### What you are asked to do
Reproduce, please, the line that holds "Where should I" and all later lines through the end of the entries below, exactly; omit pictures.
── Records provided ──
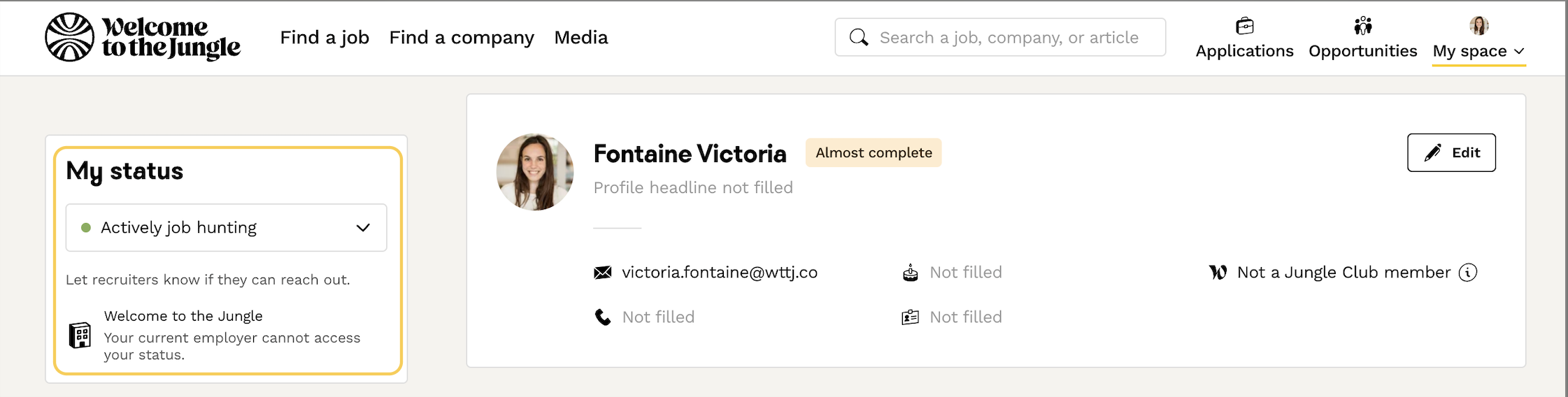The height and width of the screenshot is (397, 1568).
Task: Click the Jungle Club info icon
Action: pyautogui.click(x=1468, y=273)
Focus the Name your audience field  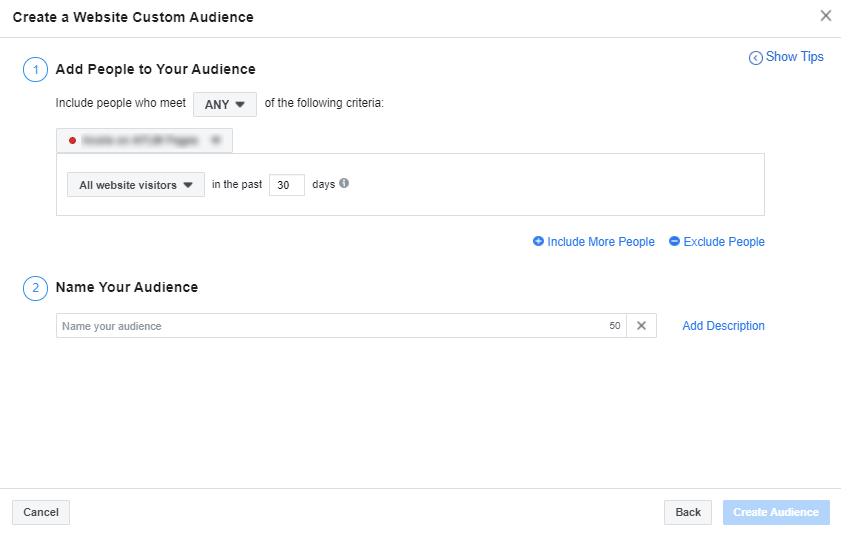330,326
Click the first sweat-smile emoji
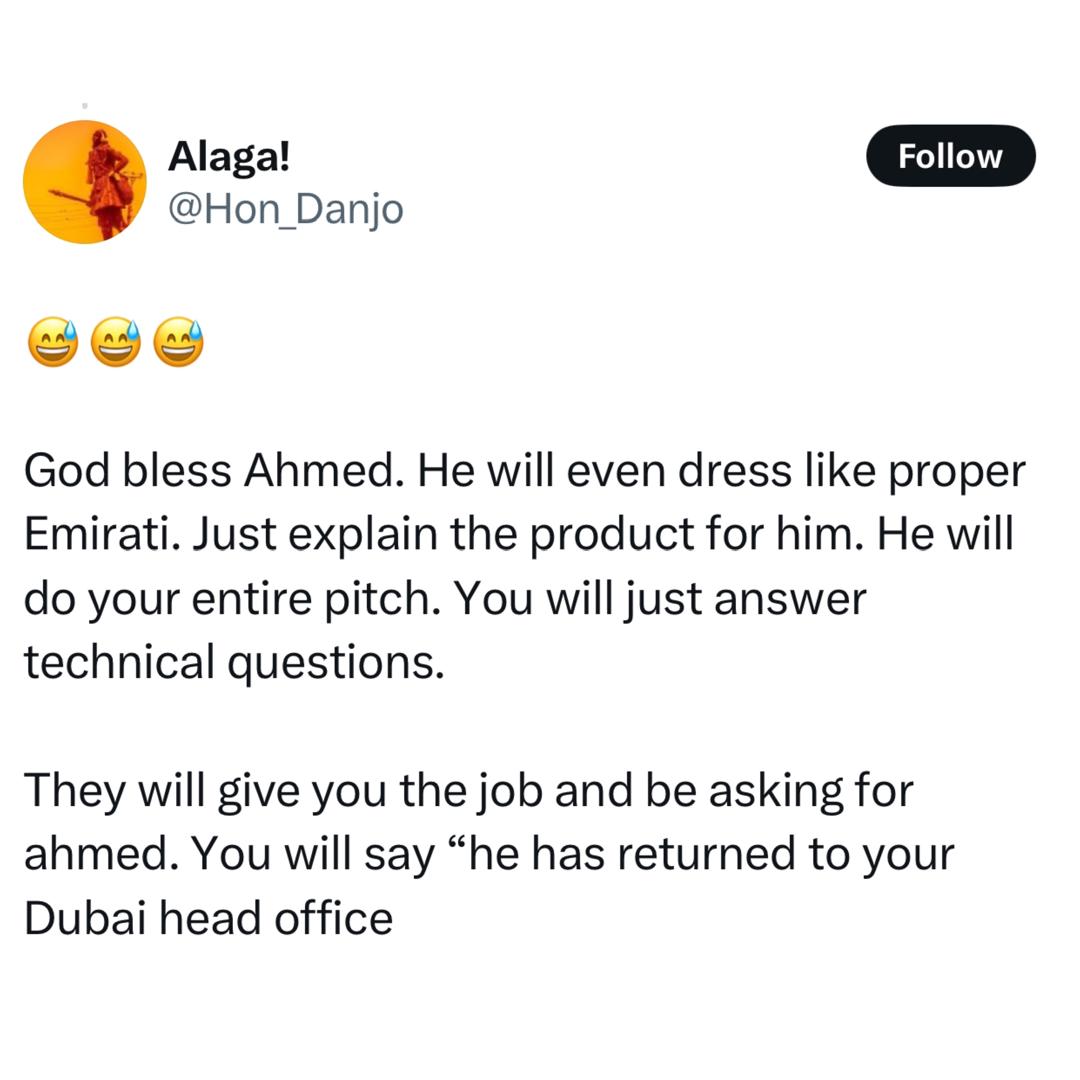The width and height of the screenshot is (1080, 1080). [x=53, y=342]
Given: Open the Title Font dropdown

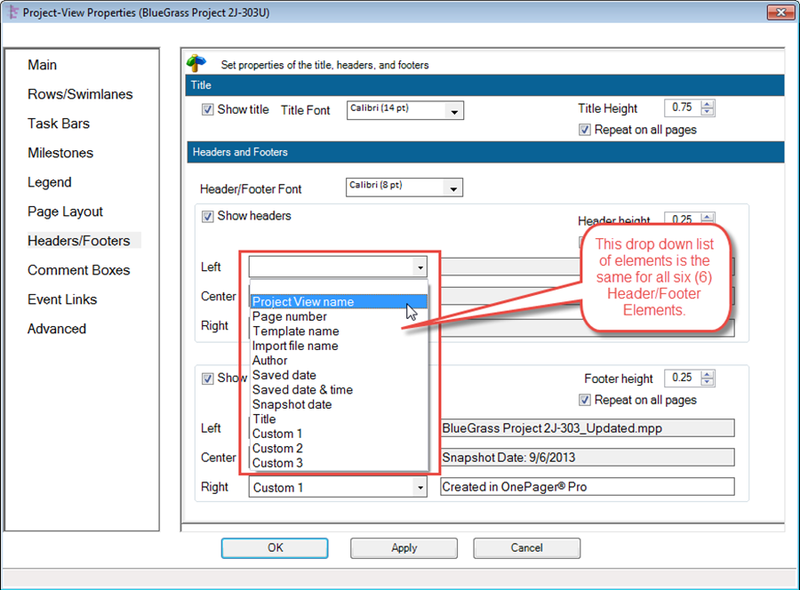Looking at the screenshot, I should point(455,112).
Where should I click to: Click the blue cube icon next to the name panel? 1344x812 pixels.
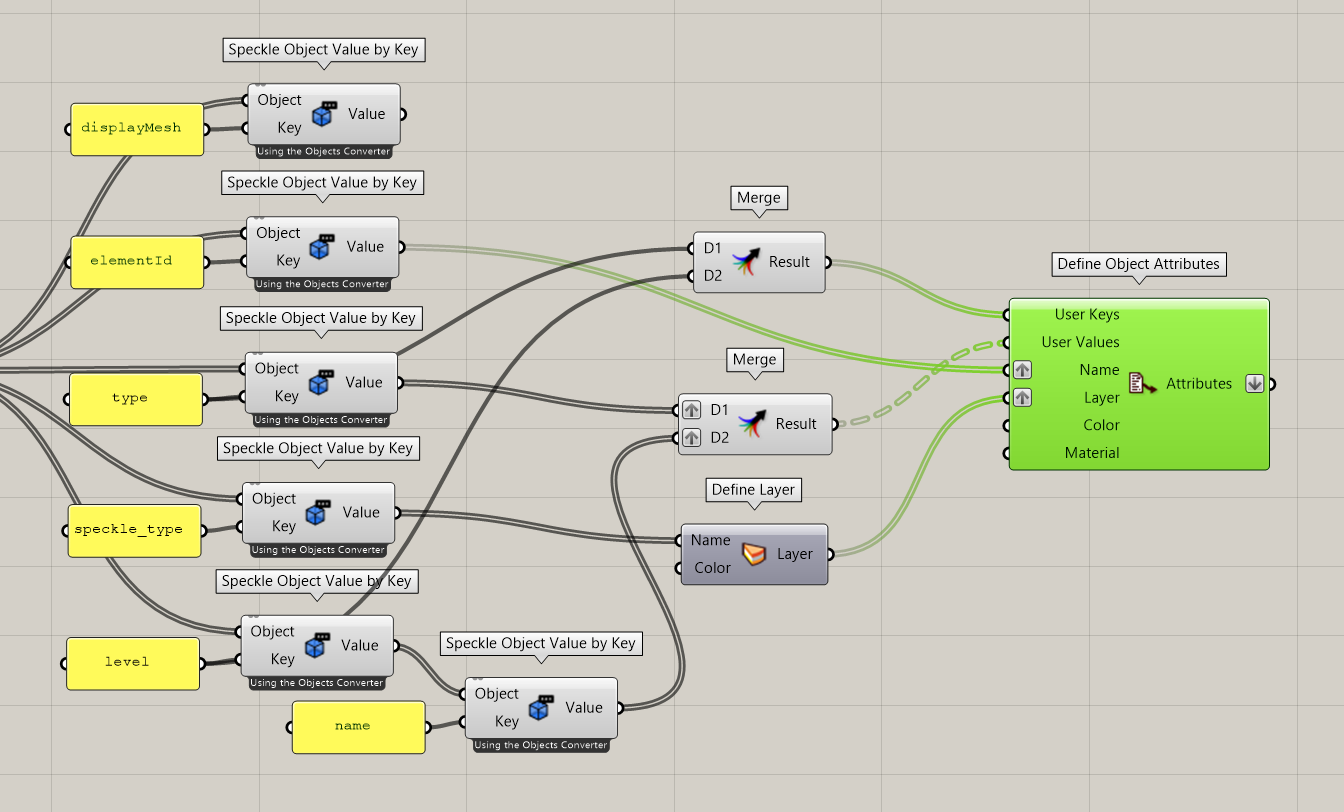[540, 708]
───
### Solution
Where should I click to: Click the blue cube icon next to the name panel? 1344x812 pixels.
[540, 708]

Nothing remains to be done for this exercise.